The recent election and early weeks of the new presidential administration have made one thing clear: citizens want to be heard.

Between record turnout for last month’s Women’s March on Washington, ongoing protests in cities across the country, and the staggering volume of calls, emails, and letters from constituents to elected officials, we’re seeing the power of citizen engagement and mobilization in action.

Civic technology is transforming the way citizens engage with government — from participatory budgeting to voter registration. Now more than ever, technology plays a critical role in ensuring an ongoing two-way conversation between elected officials and we, the people.

A number of new tools such as Countable, Democracy.io, dailyaction.org, and phonecongress.com are making it easier to contact elected officials and keep momentum going around issues — all it takes is a few clicks to send a message directly to a representative. These tools have broken down many outreach barriers by providing legislation cheat sheets, contact information for elected officials, and fill-in-the-blank scripts for what to tell them.

Similarly, elected officials are increasingly turning to social media as a direct channel to the public, and platforms like Twitter have revolutionized the ways in which politicians reach their constituents and frame complex policy issues. At home and abroad, Twitter has been influential in sparking protests and political movements. In 2011, organizers across the Middle East “used Facebook to schedule protests… Twitter to coordinate, and YouTube to tell the world.” Finally, tools like Periscope and Facebook Live not only let politicians talk directly to constituents, but also allow everyday people to become independent and on-the-ground journalists.

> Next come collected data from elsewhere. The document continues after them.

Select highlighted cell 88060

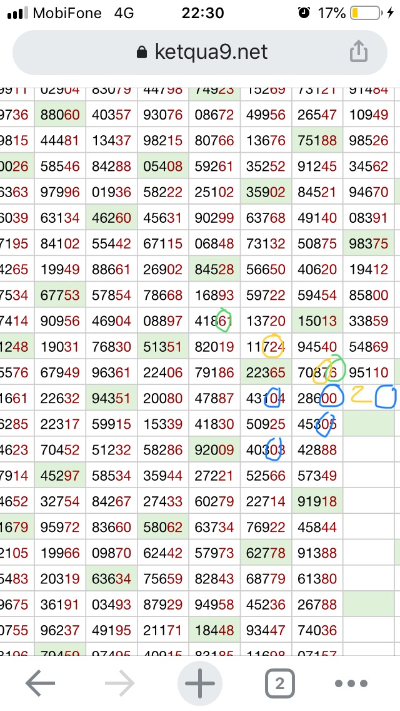(60, 115)
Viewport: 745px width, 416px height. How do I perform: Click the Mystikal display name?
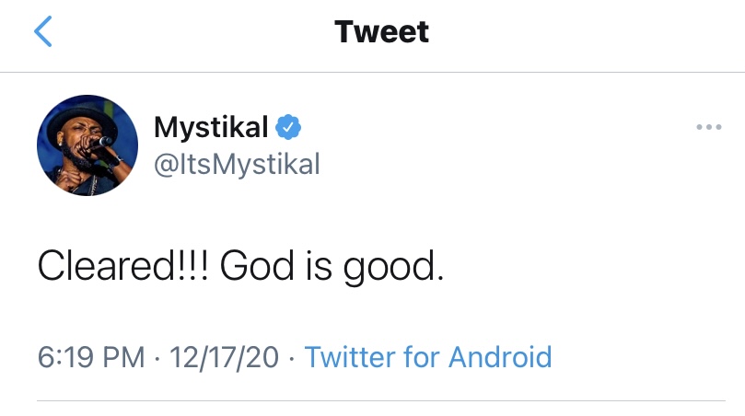[x=211, y=127]
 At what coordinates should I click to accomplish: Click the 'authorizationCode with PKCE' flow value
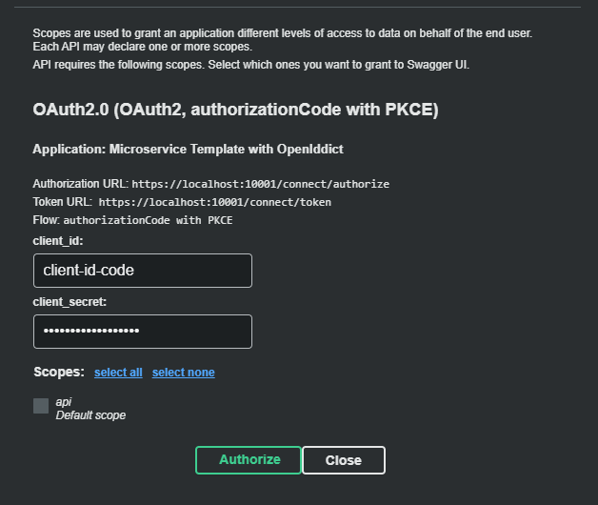coord(148,220)
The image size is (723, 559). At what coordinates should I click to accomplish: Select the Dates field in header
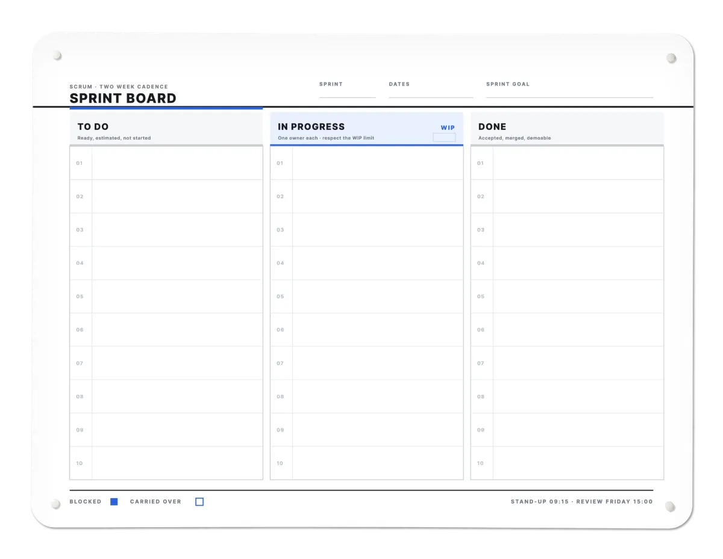(x=431, y=91)
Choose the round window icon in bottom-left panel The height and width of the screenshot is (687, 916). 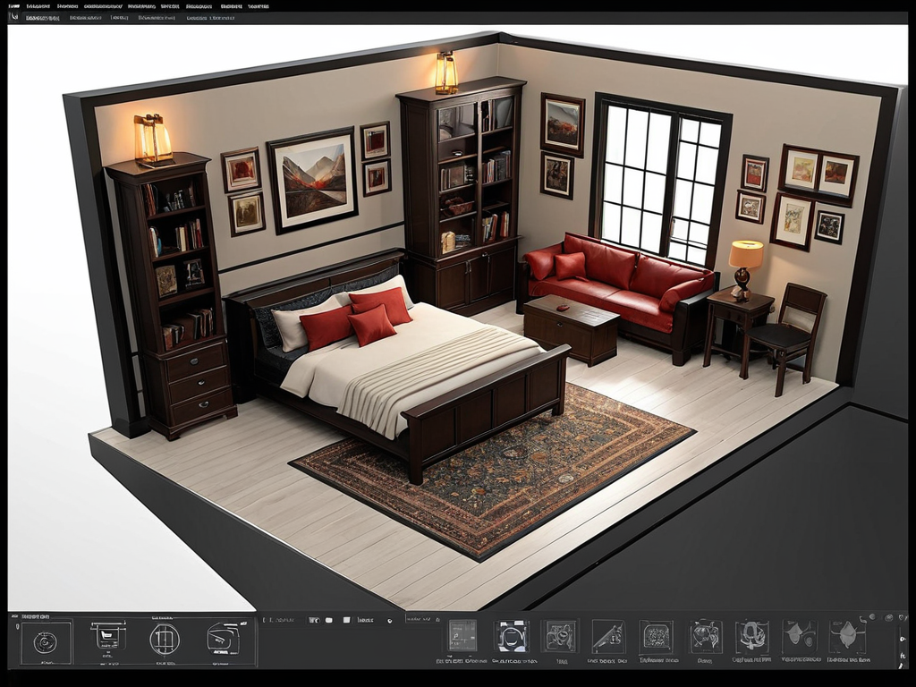click(x=165, y=639)
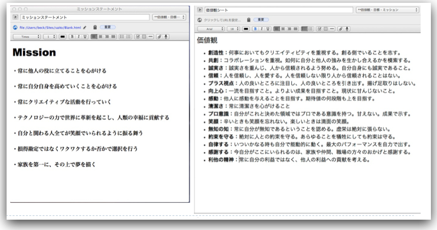
Task: Click the 価値観シート title input field
Action: pyautogui.click(x=278, y=9)
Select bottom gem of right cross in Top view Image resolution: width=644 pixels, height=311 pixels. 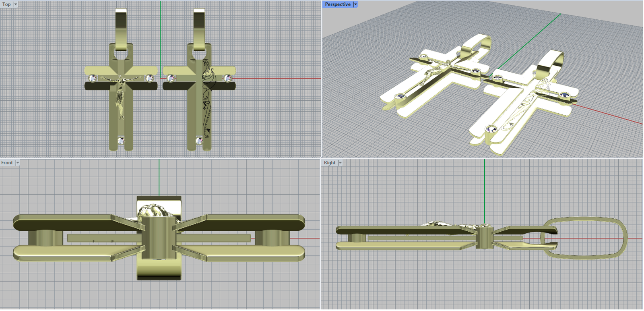tap(199, 140)
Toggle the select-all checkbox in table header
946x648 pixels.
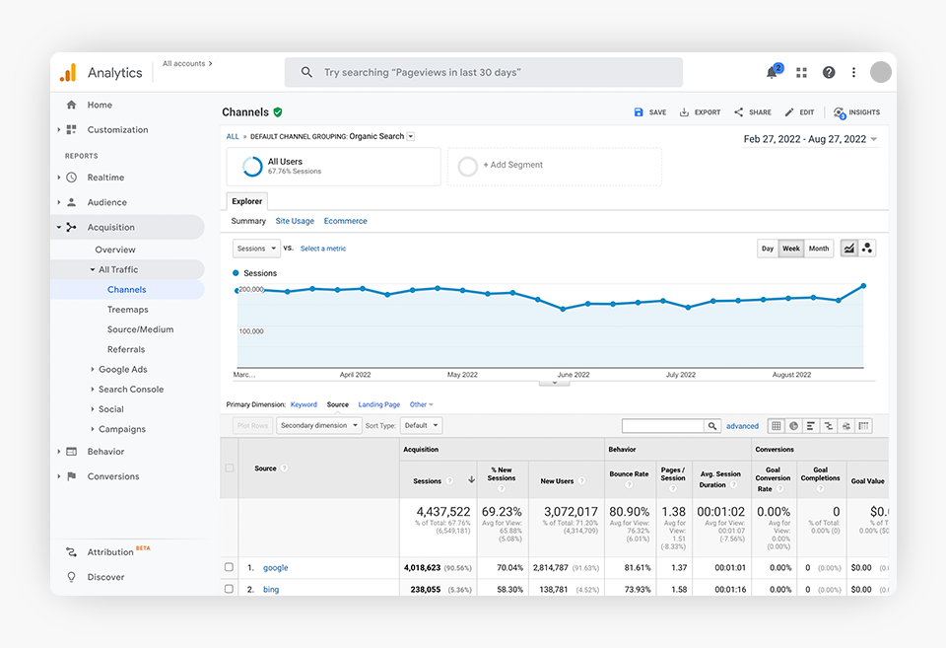point(229,468)
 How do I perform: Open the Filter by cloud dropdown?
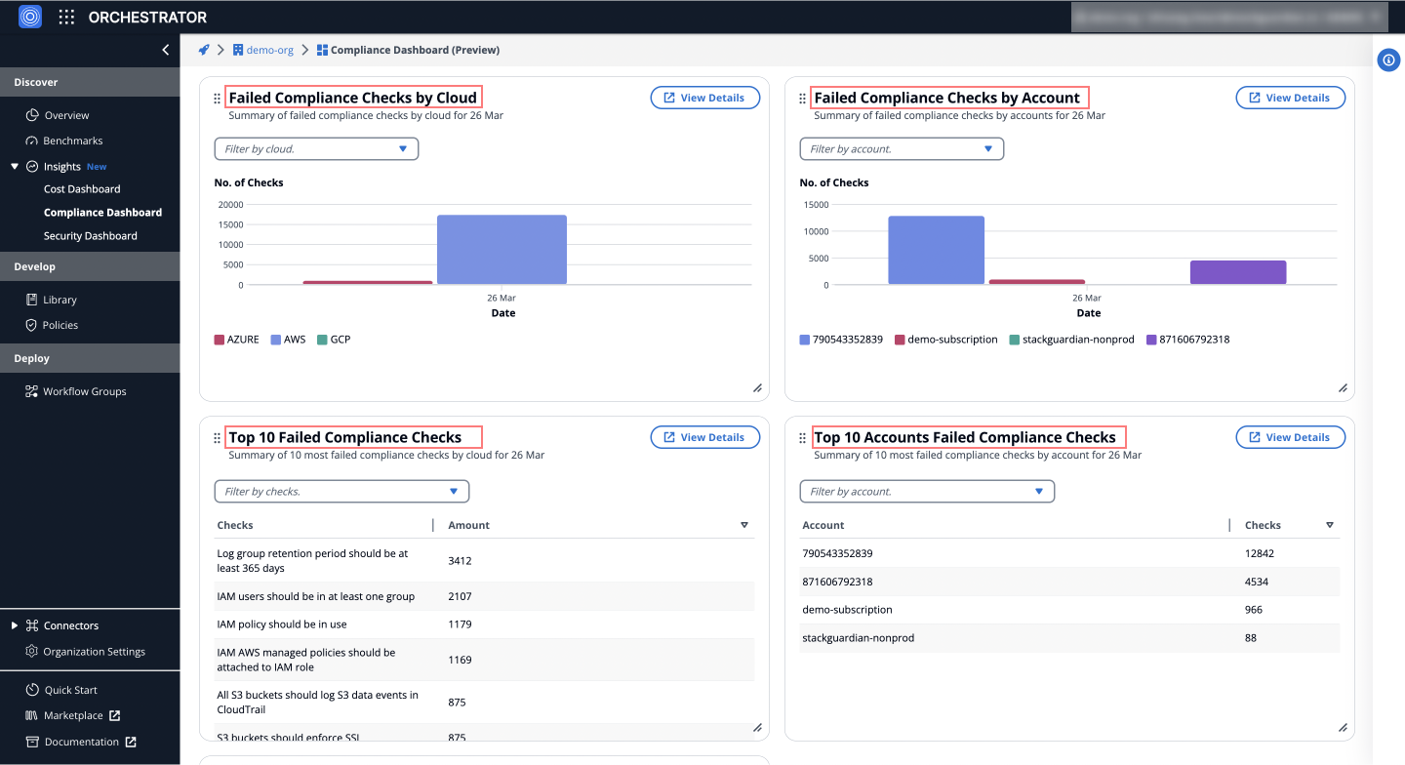coord(315,148)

While these digital tools have eliminated many of the friction points around citizen education and outreach, looking ahead, innovation in consumer tech will make it even easier to bridge technology gaps between citizens and government. Artificial intelligence, virtual assistants, chatbots, and machine-to-machine communication are just a few of the technologies that are going to transform how citizens and governments connect. You can now ask Alexa for information about your representatives and senators by stating your zip code. In the past month alone, a programmer has written a custom script for Dash using an Amazon Web Services IoT button that makes it effortless to donate to the ACLU with a single click.

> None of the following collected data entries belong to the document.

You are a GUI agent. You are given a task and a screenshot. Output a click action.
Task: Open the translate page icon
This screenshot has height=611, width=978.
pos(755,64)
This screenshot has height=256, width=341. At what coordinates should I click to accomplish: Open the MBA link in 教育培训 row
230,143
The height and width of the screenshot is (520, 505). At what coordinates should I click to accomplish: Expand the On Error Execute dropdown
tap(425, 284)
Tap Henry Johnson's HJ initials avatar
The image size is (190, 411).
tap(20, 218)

Activists are increasingly turning to bots to engage with citizens and bring accountability and transparency to government. Wonk is a chatbot embedded in Facebook Messenger that was developed last fall to keep people informed about the presidential and vice-presidential debates. Users could message the bot to learn about debate schedules, get real-time updates, and fact check statements made by the candidates. Stay Woke, a Twitter bot developed last year, tweets the names and phone numbers for the U.S. senators representing a user’s zip code by auto-replying to tweets that include a geographic location. Congress-edits, another twitter bot, detects and tweets anonymous edits to Wikipedia that come from Congressional IP addresses as a way to bring transparency to the way lawmakers shape political narratives.

What these technologies have in common is that they are embedded in the tools that people use every day, from virtual assistants to social media. They demonstrate how technology can be used to scale activism to reach a broader audience, getting more people engaged in a national conversation.

In the future these technologies will enable citizens to connect with government in new ways: cognitive and machine learning will allow communities to access services and connect with lawmakers across languages; sensors will proactively report on the state of infrastructure and the environment, helping local communities hold their elected officials accountable; artificial intelligence will enable engagement to become increasingly personalized as citizens continue to mobilize around issues that are important to them.

As new tools emerge around civic engagement, the ones that will be most effective are those that will leverage innovation in IoT, machine learning, and open data to educate people about issues, facilitate communication with lawmakers, advance policy recommendations, and hold lawmakers accountable for their actions.